Exercise goal – Reply with each record repeated exactly.

┄┄┄┄┄┄┄┄┄┄┄┄┄┄┄┄┄┄┄┄

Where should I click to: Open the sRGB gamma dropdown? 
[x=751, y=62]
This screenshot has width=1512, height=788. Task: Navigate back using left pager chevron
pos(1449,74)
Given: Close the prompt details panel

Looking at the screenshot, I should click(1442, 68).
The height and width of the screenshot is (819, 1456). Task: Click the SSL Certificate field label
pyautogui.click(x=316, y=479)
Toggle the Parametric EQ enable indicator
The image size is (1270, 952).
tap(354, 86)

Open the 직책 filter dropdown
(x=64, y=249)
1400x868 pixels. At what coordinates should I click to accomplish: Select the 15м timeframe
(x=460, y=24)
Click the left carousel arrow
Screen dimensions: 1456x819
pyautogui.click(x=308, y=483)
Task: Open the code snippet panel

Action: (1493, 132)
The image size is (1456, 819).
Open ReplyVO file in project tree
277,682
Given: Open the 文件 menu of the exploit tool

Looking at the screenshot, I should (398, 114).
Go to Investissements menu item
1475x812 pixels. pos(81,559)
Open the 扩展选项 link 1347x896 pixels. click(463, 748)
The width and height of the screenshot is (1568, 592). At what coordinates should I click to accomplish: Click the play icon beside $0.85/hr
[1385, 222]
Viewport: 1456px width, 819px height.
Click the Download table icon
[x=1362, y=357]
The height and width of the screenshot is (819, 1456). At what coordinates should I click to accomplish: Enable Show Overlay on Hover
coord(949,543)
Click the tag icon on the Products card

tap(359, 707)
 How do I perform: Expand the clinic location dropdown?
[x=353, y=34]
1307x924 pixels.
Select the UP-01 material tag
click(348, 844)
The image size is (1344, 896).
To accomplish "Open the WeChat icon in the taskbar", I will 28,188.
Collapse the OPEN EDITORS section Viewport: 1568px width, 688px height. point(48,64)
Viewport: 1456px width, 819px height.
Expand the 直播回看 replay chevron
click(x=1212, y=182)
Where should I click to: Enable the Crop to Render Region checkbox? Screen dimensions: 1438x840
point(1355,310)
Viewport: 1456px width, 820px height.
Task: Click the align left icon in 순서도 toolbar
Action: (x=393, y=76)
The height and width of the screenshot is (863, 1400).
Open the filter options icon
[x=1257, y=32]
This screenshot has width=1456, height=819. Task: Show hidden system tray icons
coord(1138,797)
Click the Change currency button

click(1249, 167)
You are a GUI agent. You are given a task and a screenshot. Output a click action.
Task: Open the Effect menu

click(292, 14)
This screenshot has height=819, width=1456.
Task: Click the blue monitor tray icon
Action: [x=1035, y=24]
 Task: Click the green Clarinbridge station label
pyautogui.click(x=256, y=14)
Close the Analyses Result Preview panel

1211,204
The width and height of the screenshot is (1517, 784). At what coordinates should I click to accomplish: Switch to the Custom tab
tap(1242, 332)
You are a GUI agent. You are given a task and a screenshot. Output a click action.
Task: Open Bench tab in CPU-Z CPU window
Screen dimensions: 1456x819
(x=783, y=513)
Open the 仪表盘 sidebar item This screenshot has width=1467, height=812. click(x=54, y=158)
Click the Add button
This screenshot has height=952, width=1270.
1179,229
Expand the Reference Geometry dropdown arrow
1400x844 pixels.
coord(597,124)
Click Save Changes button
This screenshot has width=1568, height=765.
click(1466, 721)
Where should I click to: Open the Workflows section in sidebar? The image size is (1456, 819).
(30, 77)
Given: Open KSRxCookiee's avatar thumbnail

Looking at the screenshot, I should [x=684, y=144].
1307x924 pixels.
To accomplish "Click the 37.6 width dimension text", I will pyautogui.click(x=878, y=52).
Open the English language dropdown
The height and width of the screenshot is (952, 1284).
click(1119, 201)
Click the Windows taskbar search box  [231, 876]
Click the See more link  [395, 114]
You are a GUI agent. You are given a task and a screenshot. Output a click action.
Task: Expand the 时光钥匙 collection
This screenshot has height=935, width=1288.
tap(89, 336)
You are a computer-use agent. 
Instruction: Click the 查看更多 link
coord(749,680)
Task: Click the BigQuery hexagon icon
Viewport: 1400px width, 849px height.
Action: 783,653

┄┄┄┄┄┄┄┄┄┄┄┄┄┄┄┄┄┄┄┄

Solution –
Where should I click to: Open the sRGB gamma dropdown? 
[x=751, y=62]
This screenshot has width=1512, height=788. Task: Navigate back using left pager chevron
pos(1449,74)
Given: Close the prompt details panel

Looking at the screenshot, I should click(1442, 68).
The height and width of the screenshot is (819, 1456). Task: Click the SSL Certificate field label
pyautogui.click(x=316, y=479)
Toggle the Parametric EQ enable indicator
The image size is (1270, 952).
tap(354, 86)

Open the 직책 filter dropdown
(x=64, y=249)
1400x868 pixels. At what coordinates should I click to accomplish: Select the 15м timeframe
(x=460, y=24)
Click the left carousel arrow
Screen dimensions: 1456x819
pyautogui.click(x=308, y=483)
Task: Open the code snippet panel

Action: (1493, 132)
The image size is (1456, 819).
Open ReplyVO file in project tree
277,682
Given: Open the 文件 menu of the exploit tool

Looking at the screenshot, I should (398, 114).
Go to Investissements menu item
1475x812 pixels. pos(81,559)
Open the 扩展选项 link 1347x896 pixels. click(463, 748)
The width and height of the screenshot is (1568, 592). At what coordinates should I click to accomplish: Click the play icon beside $0.85/hr
[1385, 222]
Viewport: 1456px width, 819px height.
Click the Download table icon
[x=1362, y=357]
The height and width of the screenshot is (819, 1456). At what coordinates should I click to accomplish: Enable Show Overlay on Hover
coord(949,543)
Click the tag icon on the Products card

tap(359, 707)
 How do I perform: Expand the clinic location dropdown?
[x=353, y=34]
1307x924 pixels.
Select the UP-01 material tag
click(348, 844)
The image size is (1344, 896).
To accomplish "Open the WeChat icon in the taskbar", I will 28,188.
Collapse the OPEN EDITORS section Viewport: 1568px width, 688px height. point(48,64)
Viewport: 1456px width, 819px height.
Expand the 直播回看 replay chevron
click(x=1212, y=182)
Where should I click to: Enable the Crop to Render Region checkbox? Screen dimensions: 1438x840
point(1355,310)
Viewport: 1456px width, 820px height.
Task: Click the align left icon in 순서도 toolbar
Action: (x=393, y=76)
The height and width of the screenshot is (863, 1400).
Open the filter options icon
[x=1257, y=32]
This screenshot has width=1456, height=819. Task: Show hidden system tray icons
coord(1138,797)
Click the Change currency button

click(1249, 167)
You are a GUI agent. You are given a task and a screenshot. Output a click action.
Task: Open the Effect menu

click(292, 14)
This screenshot has height=819, width=1456.
Task: Click the blue monitor tray icon
Action: [x=1035, y=24]
 Task: Click the green Clarinbridge station label
pyautogui.click(x=256, y=14)
Close the Analyses Result Preview panel

1211,204
The width and height of the screenshot is (1517, 784). At what coordinates should I click to accomplish: Switch to the Custom tab
tap(1242, 332)
You are a GUI agent. You are given a task and a screenshot. Output a click action.
Task: Open Bench tab in CPU-Z CPU window
Screen dimensions: 1456x819
(x=783, y=513)
Open the 仪表盘 sidebar item This screenshot has width=1467, height=812. click(x=54, y=158)
Click the Add button
This screenshot has height=952, width=1270.
1179,229
Expand the Reference Geometry dropdown arrow
1400x844 pixels.
coord(597,124)
Click Save Changes button
This screenshot has width=1568, height=765.
click(1466, 721)
Where should I click to: Open the Workflows section in sidebar? The image size is (1456, 819).
(30, 77)
Given: Open KSRxCookiee's avatar thumbnail

Looking at the screenshot, I should [x=684, y=144].
1307x924 pixels.
To accomplish "Click the 37.6 width dimension text", I will pyautogui.click(x=878, y=52).
Open the English language dropdown
The height and width of the screenshot is (952, 1284).
click(1119, 201)
Click the Windows taskbar search box  [231, 876]
Click the See more link  [395, 114]
You are a GUI agent. You are given a task and a screenshot. Output a click action.
Task: Expand the 时光钥匙 collection
This screenshot has height=935, width=1288.
tap(89, 336)
You are a computer-use agent. 
Instruction: Click the 查看更多 link
coord(749,680)
Task: Click the BigQuery hexagon icon
Viewport: 1400px width, 849px height.
Action: 783,653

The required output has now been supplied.